Great spotted woodpeckers communicate with "talking drums", new research suggests.
Patterns of drum rolls from their pecking beaks may be used to identify individual birds and broadcast information about fitness, scientists believe.
Researchers in Poland recorded the sounds of 41 woodpeckers drumming against dead tree trunks and branches, including 26 males and nine females.
The drum rolls were studied by comparing the interval length between strokes as well as the number of "hits" within a roll.
Computer analysis showed that 86% of of the rolls were specific to individual birds. However, drum patterns could not be used to distinguish males and females.
Signature drum rolls may help the woodpeckers keep track of one another or their mates, said the team led by Dr Michal Budka, from Adam Mickiewicz University.
Both male and female woodpeckers use drumming to attract mates and ward off rivals.
The researchers wrote in the journal Public Library of Science ONE: "The results of our study suggest that the specific temporal pattern of drumming may be important in the discrimination of nearest neighbours or mates within a pair. However, experimental studies are needed to confirm this hypothesis."

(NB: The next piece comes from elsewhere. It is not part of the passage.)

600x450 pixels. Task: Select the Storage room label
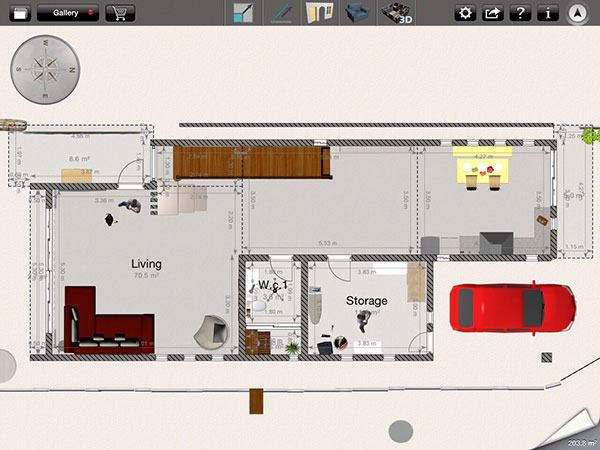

Rate or duration of drumming may also signal fitness quality, the scientists speculated. This was because strong back and neck muscles were needed to produce fast, long-lasting drum rolls.

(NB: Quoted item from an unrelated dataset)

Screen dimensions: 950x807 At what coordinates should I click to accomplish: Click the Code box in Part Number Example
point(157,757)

In Europe, many woodpecker species are rare and live in small, isolated populations, the researchers pointed out.
Some of the birds defended large territories and drummed from locations hundreds of metres apart, making accurate estimations of population size difficult.
Identification of individual drum patterns could improve census accuracy and aid the conservation of rare woodpecker species, said the scientists.